In couples therapy, I often see this in microcosm: the high-achieving spouse who manages people all day but can’t manage intimacy at home. The same neural habits that succeed in leadership—control, competition, dispassion—strangle connection.
Wealth isolates. Power anesthetizes. But both are reversible with reflection, bestowed attention, and a little humility.
FAQ
Why are rich people sometimes less empathetic?
Wealth reduces empathic accuracy by dampening neural responses to others’ distress (Muscatell et al., 2012). Psychologically, power creates distance and moral disengagement (Bandura, 2002).
Can money make you happier?
Only up to a point. Happiness rises with income until basic needs and social security are met (Kahneman & Deaton, 2010), then levels off unless generosity and a sense of purpose are restored.
How can therapy help wealthy or high-achieving couples?
Therapy can restore emotional attunement by addressing power imbalances and chronic disconnection—the same dynamics research show tend to worsen with success.
Final Thoughts
Money doesn’t ruin people; it reveals them.
A kind person with money becomes a benefactor. A narcissist becomes a brand. A psychopath becomes a keynote speaker.
Middle-class morality rests on the illusion of restraint.
We call the rich ruthless because we can’t afford to be. But the America that revels in, and rewards ruthlessness belongs to us all.
Wealth magnifies personality, corrodes inhibition, and rewards the traits that look visionary in a shareholder letter and monstrous just about everywhere else.
Money doesn’t buy happiness—it buys stillness, the kind that passes for peace when no one dares mention the cost.
Be Well, Stay Kind, and Godspeed.
REFERENCES:
Babiak, P., & Hare, R. D. (2006). Snakes in suits: When psychopaths go to work. HarperCollins.
Bandura, A. (2002). Selective moral disengagement in the exercise of moral agency. Journal of Moral Education, 31(2), 101–119.

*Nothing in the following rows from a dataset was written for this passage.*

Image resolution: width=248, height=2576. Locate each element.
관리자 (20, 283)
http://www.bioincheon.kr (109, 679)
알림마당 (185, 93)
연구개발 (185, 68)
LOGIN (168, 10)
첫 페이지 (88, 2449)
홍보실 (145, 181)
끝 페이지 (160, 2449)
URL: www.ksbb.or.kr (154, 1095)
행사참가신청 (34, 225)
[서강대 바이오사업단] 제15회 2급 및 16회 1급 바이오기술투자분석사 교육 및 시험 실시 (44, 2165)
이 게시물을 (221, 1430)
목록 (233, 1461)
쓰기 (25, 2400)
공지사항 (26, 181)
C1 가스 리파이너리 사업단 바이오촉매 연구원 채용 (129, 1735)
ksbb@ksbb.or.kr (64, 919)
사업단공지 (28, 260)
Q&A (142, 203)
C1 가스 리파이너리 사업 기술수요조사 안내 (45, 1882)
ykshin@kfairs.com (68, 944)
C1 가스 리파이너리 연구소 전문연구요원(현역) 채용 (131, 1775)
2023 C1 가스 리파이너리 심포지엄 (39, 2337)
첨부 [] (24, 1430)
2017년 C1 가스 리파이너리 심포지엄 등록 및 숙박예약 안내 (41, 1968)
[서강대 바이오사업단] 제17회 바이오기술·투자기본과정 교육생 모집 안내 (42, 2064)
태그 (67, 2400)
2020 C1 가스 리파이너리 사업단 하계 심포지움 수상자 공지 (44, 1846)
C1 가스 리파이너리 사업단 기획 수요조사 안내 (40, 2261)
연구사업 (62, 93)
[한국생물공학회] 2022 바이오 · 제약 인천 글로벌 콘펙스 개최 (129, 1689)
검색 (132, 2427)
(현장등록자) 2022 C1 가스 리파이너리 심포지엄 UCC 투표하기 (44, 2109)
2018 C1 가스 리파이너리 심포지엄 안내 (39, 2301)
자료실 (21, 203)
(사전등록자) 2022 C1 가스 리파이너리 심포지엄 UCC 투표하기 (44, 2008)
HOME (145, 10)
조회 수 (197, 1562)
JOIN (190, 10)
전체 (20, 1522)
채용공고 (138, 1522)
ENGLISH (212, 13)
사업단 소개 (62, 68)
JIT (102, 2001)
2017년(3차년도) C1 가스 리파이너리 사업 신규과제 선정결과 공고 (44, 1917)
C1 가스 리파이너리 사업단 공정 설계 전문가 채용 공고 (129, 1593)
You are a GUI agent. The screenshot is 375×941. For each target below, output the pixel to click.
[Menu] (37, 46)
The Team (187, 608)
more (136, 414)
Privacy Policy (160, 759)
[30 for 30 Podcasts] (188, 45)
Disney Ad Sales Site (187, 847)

Côté, S., House, J., & Willer, R. (2015). High economic inequality leads higher-income individuals to be less generous. Proceedings of the National Academy of Sciences, 112(52), 15838–15843.
Dunn, E. W., Aknin, L. B., & Norton, M. I. (2008). Spending money on others promotes happiness. Science, 319(5870), 1687–1688.

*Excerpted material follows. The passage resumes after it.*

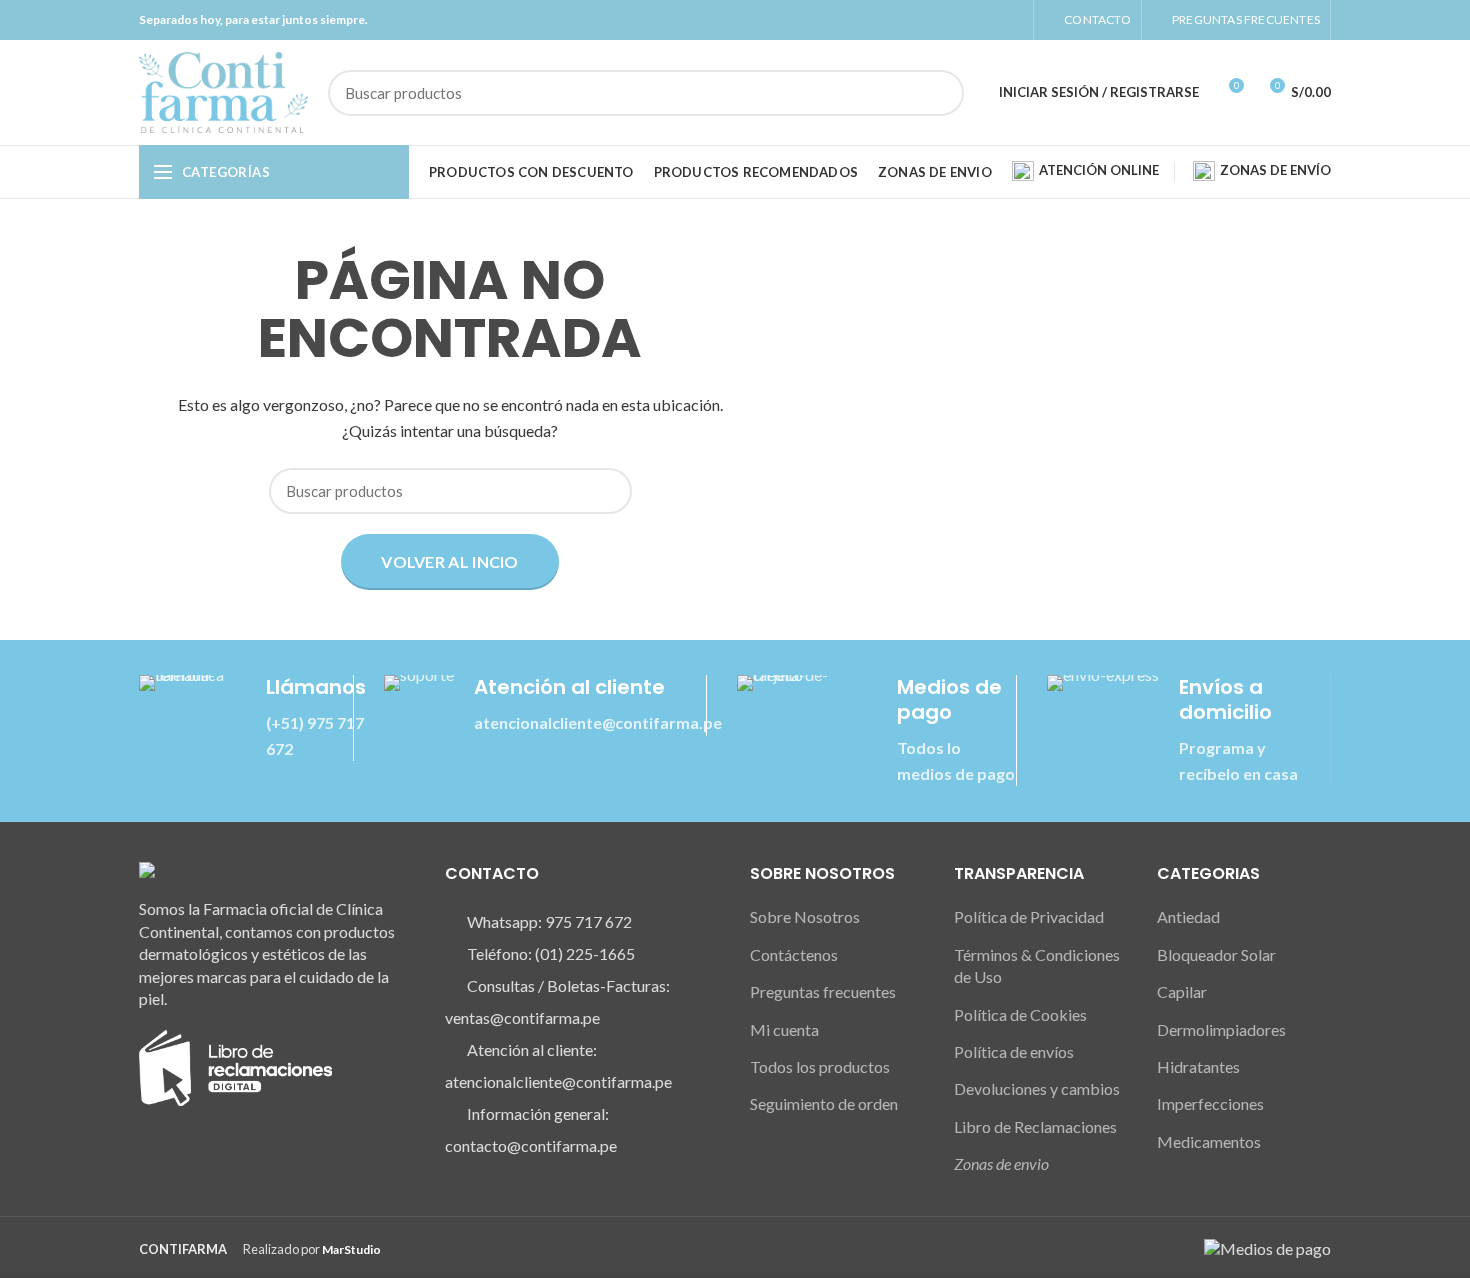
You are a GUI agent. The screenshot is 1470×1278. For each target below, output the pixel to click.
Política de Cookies (1020, 1014)
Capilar (1182, 991)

Jonason, P. K., & Webster, G. D. (2010). The Dirty Dozen: A concise measure of the Dark Triad. Psychological Assessment, 22(2), 420–432.

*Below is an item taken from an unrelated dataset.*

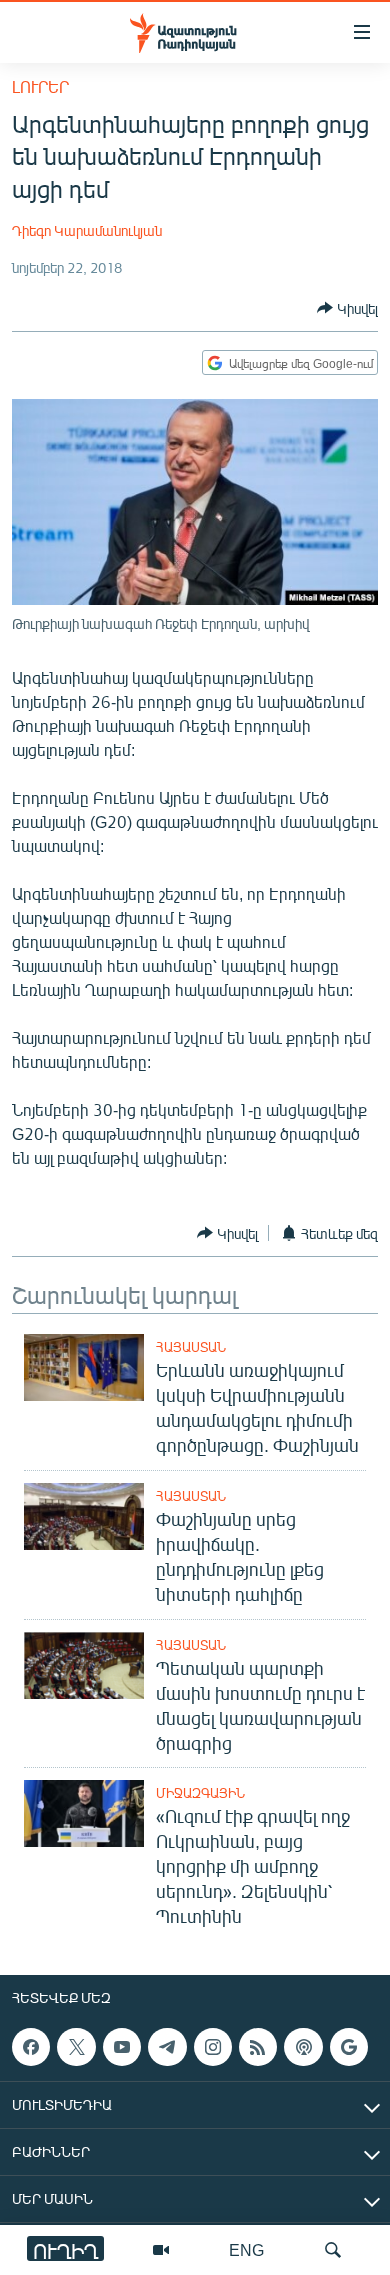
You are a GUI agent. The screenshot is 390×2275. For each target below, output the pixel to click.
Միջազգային (200, 1793)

Kahneman, D., & Deaton, A. (2010). High income improves evaluation of life but not emotional well-being. Proceedings of the National Academy of Sciences, 107(38), 16489–16493.
Killingsworth, M. A., & Kahneman, D. (2023). Experienced well-being rises with income, even above $75,000 per year. PNAS Nexus, 2(3), pgad019.
Kraus, M. W., Côté, S., & Keltner, D. (2012). Social class, contextualism, and empathic accuracy. Psychological Science, 23(11), 1377–1383.
Muscatell, K. A., et al. (2012). Socioeconomic status and neural responses to social threat and reward. Psychological Science, 23(11), 1351–1359.
Piff, P. K., Stancato, D. M., Côté, S., Mendoza-Denton, R., & Keltner, D. (2012). Higher social class predicts increased unethical behavior. Proceedings of the National Academy of Sciences, 109(11), 4086–4091.
Sherman, G. D., et al. (2015). Leadership is associated with lower levels of stress. Proceedings of the National Academy of Sciences, 112(19), 6528–6533.
Taylor, S. (2005). The Fall: The insanity of the ego in human history and the dawning of a new era. O Books.
Weber, M. (1905). The Protestant ethic and the spirit of capitalism. Scribner.